• Requirement 1:
Write out the passage of the article on Twitter's 280-character limit from "This last-ditch effort" up to and including "slowly sinking ship.".
• Requirement 2:
Name every language that the article on Twitter's 280-character limit says received access to 280-character tweets in November.
• Requirement 3:
Carry on the article on Twitter's 280-character limit from its last sentence.

Page extract section start

Twitter, the social media platform known for its short messages and furious “tweetstorms,” started testing 280-character tweets with select accounts in September.
This change was met with shock and horror from the community, which had long ago embraced its 140-character prison in a serious case of digital Stockholm syndrome. As the test continued, and Twitter saw promising results, resistance to the change to the Twitter 280-character limit mounted.
And then, in November, Twitter did the unthinkable. It gave everyone using Twitter in languages including English, Spanish, Portuguese and French access to the 280-character tweets.
The Controversy Behind the Controversy
Snark aside, there is a real problem in the Twitterverse.
There are several, in fact. Twitter is becoming a toxic shark tank of the worst sort for regular users. When the test was announced, Engadget touched on some of the major issues in this article, but to summarize, it comes down to these things:
- Abusive content
- No really good way to manage either
Users have been pleading for better tools to deal with these issues and more policing as harassment spirals out of control, seemingly unchecked. Wired reported on Twitter’s improved efforts in July, but even with all the big talk they were lackluster at best.
To its credit, Twitter did take down Breitbart’s man Milo Yiannopoulos after months of hate speech was distributed across the network. A particularly racist tirade against Leslie Jones of “Ghostbuster” fame was the final nail in his Twitter coffin, in July of this year. He had already been penalized by losing his blue verified checkmark in January, so clearly something different should have happened in the seven months in between.
What Really Sparked this Move
Financially, Twitter is drowning.
Its stock is down and has been for a long time. Four years ago, at its Wall Street debut, Twitter came out strong at $44 per share. Today, it lingers at $16 because it can’t turn a profit and is hemorrhaging users. Marketers and investors alike hoped it would become another Facebook. It was always more hope than anything, because it was difficult to figure out how to properly interact with the interface to really gain traction with the user base.
This last-ditch effort to attract users who may have tried the platform and found it confusing or intimidating may spark short-term interest, but if those problems that are fundamental to the reason the average person is leaving Twitter remain, it’s just a very poor seal on a slowly sinking ship.

Page extract section end
Excerpted data section start

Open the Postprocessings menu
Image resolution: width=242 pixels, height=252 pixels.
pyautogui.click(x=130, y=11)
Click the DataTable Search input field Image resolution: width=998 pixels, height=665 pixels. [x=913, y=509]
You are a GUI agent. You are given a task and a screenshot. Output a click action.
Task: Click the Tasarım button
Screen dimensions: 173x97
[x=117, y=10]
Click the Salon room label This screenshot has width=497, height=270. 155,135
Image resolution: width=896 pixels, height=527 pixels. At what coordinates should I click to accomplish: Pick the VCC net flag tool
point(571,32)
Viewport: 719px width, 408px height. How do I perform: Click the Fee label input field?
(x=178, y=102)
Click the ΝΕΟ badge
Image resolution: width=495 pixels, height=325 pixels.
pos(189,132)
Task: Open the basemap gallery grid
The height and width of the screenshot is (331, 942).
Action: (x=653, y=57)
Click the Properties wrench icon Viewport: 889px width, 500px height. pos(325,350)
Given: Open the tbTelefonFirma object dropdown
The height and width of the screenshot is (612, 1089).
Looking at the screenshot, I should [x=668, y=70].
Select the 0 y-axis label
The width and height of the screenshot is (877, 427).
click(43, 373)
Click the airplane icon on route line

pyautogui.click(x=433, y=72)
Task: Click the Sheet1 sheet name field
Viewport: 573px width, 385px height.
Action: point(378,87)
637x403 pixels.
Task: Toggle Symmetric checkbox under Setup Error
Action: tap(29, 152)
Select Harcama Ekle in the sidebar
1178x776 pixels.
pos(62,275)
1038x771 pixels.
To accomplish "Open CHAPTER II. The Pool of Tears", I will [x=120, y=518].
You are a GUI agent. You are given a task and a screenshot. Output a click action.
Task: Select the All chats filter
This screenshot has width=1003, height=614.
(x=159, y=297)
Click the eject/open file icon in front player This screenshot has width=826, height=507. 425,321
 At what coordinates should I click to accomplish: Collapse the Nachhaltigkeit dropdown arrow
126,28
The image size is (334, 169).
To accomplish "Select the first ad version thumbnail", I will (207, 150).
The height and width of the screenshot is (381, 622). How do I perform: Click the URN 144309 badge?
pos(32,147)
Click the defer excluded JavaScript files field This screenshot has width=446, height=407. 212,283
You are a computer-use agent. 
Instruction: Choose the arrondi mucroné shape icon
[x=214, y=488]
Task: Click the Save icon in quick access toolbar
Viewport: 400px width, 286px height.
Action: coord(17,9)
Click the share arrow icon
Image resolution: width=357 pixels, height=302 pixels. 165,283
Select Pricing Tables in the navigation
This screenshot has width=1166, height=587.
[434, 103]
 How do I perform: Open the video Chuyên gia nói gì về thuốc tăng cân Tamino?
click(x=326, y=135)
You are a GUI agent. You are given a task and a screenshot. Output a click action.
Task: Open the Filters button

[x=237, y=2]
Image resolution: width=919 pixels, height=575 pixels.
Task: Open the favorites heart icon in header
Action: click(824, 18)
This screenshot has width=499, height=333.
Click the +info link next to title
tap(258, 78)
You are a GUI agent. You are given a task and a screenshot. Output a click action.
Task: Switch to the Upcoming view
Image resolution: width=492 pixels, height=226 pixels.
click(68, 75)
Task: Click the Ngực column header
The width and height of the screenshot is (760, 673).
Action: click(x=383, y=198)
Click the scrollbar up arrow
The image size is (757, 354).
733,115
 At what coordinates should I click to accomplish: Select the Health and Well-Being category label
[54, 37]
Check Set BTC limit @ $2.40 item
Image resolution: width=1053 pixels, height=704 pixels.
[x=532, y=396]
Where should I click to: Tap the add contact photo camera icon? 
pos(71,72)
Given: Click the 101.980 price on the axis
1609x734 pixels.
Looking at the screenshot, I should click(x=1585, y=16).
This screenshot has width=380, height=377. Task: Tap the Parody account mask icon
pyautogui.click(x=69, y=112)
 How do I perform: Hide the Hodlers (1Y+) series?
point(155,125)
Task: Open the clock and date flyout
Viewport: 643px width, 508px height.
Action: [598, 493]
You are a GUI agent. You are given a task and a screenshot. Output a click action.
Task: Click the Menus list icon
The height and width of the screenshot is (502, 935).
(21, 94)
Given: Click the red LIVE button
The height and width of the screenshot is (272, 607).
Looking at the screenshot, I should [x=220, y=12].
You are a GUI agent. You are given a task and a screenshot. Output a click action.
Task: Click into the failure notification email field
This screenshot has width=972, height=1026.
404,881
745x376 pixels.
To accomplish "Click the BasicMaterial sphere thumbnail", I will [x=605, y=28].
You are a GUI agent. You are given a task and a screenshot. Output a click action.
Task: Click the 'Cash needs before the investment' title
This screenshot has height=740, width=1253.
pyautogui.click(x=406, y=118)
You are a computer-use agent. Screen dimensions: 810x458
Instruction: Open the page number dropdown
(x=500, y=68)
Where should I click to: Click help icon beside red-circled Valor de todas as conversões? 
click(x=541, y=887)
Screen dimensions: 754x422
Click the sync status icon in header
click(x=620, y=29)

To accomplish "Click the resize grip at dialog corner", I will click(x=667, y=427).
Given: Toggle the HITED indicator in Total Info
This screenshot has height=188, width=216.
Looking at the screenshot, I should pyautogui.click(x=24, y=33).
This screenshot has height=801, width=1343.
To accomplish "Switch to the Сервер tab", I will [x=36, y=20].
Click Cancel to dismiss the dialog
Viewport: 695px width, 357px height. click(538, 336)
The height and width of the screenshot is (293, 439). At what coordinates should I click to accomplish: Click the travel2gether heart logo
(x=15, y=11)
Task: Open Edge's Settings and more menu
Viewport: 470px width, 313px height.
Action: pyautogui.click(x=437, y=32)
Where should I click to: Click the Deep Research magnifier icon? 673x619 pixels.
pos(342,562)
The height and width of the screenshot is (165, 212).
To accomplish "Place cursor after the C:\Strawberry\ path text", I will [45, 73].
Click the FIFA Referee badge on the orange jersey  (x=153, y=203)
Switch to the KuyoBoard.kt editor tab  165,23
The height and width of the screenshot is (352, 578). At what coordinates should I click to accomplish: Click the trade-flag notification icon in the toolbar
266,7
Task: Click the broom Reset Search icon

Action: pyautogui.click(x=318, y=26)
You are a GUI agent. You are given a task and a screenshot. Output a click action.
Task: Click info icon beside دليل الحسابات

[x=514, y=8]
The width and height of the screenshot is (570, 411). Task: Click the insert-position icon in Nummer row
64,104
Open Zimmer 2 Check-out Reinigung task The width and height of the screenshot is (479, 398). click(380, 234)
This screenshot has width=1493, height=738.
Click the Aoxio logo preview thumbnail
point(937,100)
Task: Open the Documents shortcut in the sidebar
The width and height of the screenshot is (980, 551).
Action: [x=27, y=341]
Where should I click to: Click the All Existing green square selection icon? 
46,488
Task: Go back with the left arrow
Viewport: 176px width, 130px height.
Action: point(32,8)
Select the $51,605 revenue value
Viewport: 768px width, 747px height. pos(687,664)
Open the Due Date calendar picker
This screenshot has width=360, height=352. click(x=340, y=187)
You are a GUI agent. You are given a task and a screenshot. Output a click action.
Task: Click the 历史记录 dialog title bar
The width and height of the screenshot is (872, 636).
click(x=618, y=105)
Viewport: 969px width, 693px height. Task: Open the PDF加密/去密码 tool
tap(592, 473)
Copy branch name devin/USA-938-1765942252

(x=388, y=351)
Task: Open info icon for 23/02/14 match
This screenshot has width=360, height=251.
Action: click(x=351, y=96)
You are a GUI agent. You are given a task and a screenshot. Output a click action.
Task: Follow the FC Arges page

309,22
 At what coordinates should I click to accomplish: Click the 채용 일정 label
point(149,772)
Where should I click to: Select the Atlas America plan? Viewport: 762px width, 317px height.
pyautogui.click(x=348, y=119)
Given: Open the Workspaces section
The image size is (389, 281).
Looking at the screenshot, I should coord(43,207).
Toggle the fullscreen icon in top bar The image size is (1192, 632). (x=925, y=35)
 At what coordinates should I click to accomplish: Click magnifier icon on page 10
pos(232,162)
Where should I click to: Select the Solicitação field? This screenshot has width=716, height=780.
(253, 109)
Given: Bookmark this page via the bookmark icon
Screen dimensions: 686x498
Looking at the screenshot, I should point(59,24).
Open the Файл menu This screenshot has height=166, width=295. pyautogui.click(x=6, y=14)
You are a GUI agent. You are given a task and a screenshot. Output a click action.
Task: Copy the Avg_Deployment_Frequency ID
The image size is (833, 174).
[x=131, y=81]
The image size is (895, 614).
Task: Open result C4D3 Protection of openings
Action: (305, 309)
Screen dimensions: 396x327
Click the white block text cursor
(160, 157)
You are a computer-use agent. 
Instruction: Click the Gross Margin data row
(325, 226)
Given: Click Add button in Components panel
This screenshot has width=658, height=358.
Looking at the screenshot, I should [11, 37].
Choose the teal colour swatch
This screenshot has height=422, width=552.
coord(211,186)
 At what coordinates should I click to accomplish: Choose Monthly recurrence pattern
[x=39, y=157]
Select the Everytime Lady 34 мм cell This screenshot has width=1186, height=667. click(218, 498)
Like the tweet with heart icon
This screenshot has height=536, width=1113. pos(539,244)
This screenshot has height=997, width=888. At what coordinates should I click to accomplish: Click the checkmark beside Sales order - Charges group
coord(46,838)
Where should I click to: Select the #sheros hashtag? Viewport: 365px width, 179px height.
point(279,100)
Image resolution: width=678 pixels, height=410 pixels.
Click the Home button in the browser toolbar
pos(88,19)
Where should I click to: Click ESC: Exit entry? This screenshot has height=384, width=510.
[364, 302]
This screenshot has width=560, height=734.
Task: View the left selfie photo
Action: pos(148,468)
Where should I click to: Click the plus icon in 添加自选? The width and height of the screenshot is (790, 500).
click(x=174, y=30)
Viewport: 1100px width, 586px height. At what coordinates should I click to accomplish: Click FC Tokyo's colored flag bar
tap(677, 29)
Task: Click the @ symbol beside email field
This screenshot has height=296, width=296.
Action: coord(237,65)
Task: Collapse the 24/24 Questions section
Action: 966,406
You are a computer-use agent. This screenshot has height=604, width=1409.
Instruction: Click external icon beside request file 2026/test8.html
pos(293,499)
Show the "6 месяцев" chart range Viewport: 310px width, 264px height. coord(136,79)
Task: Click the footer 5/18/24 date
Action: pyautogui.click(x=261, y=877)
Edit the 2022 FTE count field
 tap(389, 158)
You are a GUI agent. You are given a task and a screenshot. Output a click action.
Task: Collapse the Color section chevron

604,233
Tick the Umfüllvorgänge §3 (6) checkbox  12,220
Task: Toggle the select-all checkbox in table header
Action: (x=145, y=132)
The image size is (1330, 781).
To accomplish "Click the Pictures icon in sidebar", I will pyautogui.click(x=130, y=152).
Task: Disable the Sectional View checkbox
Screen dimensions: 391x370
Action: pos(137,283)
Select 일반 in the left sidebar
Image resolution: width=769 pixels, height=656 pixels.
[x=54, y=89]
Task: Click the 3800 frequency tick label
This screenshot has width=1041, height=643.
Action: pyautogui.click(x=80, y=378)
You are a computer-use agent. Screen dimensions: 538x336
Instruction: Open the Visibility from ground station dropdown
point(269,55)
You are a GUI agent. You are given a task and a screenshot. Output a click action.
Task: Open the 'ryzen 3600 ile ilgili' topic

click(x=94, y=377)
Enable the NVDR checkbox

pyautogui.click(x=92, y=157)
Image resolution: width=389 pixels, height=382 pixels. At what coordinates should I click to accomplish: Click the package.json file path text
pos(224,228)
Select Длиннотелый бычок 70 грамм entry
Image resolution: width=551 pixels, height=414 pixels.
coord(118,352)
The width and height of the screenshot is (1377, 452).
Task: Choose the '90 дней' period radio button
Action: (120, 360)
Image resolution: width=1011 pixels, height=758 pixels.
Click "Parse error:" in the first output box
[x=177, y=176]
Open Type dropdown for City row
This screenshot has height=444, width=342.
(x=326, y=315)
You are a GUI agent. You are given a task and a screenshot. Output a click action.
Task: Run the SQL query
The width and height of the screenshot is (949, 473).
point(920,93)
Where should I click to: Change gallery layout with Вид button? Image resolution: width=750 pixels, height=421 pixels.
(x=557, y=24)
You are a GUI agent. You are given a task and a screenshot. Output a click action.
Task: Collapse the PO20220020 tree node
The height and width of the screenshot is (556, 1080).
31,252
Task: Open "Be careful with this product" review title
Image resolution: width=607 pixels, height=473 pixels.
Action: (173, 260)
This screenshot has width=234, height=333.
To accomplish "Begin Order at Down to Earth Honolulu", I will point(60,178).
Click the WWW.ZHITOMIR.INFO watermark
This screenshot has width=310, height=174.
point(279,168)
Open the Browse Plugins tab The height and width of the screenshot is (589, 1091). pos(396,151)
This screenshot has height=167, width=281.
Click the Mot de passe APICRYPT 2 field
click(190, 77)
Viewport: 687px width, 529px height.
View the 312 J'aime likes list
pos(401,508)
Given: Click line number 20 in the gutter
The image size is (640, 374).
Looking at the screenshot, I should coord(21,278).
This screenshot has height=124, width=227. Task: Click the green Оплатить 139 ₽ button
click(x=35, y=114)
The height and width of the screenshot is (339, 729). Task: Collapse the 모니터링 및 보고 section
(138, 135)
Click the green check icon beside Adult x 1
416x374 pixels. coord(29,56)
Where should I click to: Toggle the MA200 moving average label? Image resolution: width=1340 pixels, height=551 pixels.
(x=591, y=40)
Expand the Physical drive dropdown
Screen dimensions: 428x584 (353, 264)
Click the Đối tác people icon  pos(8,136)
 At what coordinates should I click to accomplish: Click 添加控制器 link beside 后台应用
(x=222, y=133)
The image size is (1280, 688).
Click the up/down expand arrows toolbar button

Excerpted data section end

• Task response 1:
This last-ditch effort to attract users who may have tried the platform and found it confusing or intimidating may spark short-term interest, but if those problems that are fundamental to the reason the average person is leaving Twitter remain, it’s just a very poor seal on a slowly sinking ship.

• Task response 2:
English, Spanish, Portuguese, French

• Task response 3:
In a world where #MeToo’s “Silence Breakers” are Time’s People of the Year, the toxicity present in the Twitterverse isn’t likely to be fixed with an extra 140-characters for those angry people to scream more complete thoughts. Twitter users want more accountability from the company, they want more transparency and they want it yesterday.
It’s not much to give in exchange for profitability for the first time ever.
Is it Good for Marketers?
Twitter has always been a mixed bag for marketers.
Those who have done well there have seen pretty good success, but the product and the execution have to be in line with very narrow demographics in order for the whole thing to be worth doing. If the 280-character limit does actually attract new blood, it could be worth giving it another go, but it might be better to wait and see if Twitter can get a handle on its cultural problems first to ensure that the audience won’t leave before campaigns are fully executed.
However, if a digital marketer has some discretionary spending in the budget and feels like Twitter is a good fit, getting in while Twitter’s under so much financial pressure could be a good way to get a lot of value with paid engagement. If Twitter survives the current climate, those brands that were there during the low points are going to make a bigger impression with regular users than Johnny-come-latelys.
It’s a tricky line to walk and right now, not an easy outcome to predict. Twitter leadership has to get more of a backbone to ensure long-term stability and start punishing offenders with something beyond a time-out that can be overcome by creating a new account minutes after a permaban. Not only that, but they must do it publicly so those Tweeters who fled because of harassment know it’s safe to return to their former social media home.